** Opening EXTRACTED MATERIAL block **

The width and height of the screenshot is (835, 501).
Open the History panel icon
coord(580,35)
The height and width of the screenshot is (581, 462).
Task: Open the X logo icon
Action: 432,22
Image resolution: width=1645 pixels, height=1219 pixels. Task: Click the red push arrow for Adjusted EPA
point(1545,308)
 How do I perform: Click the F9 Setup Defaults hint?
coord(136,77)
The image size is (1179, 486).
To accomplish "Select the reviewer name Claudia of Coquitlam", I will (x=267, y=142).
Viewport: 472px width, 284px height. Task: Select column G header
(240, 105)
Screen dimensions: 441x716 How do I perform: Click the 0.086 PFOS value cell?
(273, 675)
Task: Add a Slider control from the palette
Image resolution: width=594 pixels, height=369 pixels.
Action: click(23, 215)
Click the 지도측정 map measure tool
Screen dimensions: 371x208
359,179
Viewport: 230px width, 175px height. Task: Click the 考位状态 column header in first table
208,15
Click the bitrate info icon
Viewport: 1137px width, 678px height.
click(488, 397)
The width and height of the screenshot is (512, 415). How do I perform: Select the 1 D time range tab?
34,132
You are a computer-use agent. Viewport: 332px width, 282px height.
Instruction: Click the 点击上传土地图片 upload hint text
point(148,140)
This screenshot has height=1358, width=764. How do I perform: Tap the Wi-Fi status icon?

** Closing EXTRACTED MATERIAL block **

**EXERCISE**
Copy out the records once more. Match them exactly.

**RESPONSE TO THIS EXERCISE**
The width and height of the screenshot is (835, 501).
Open the History panel icon
coord(580,35)
The height and width of the screenshot is (581, 462).
Task: Open the X logo icon
Action: 432,22
Image resolution: width=1645 pixels, height=1219 pixels. Task: Click the red push arrow for Adjusted EPA
point(1545,308)
 How do I perform: Click the F9 Setup Defaults hint?
coord(136,77)
The image size is (1179, 486).
To accomplish "Select the reviewer name Claudia of Coquitlam", I will (x=267, y=142).
Viewport: 472px width, 284px height. Task: Select column G header
(240, 105)
Screen dimensions: 441x716 How do I perform: Click the 0.086 PFOS value cell?
(273, 675)
Task: Add a Slider control from the palette
Image resolution: width=594 pixels, height=369 pixels.
Action: click(23, 215)
Click the 지도측정 map measure tool
Screen dimensions: 371x208
359,179
Viewport: 230px width, 175px height. Task: Click the 考位状态 column header in first table
208,15
Click the bitrate info icon
Viewport: 1137px width, 678px height.
click(488, 397)
The width and height of the screenshot is (512, 415). How do I perform: Select the 1 D time range tab?
34,132
You are a computer-use agent. Viewport: 332px width, 282px height.
Instruction: Click the 点击上传土地图片 upload hint text
point(148,140)
This screenshot has height=1358, width=764. How do I perform: Tap the Wi-Fi status icon?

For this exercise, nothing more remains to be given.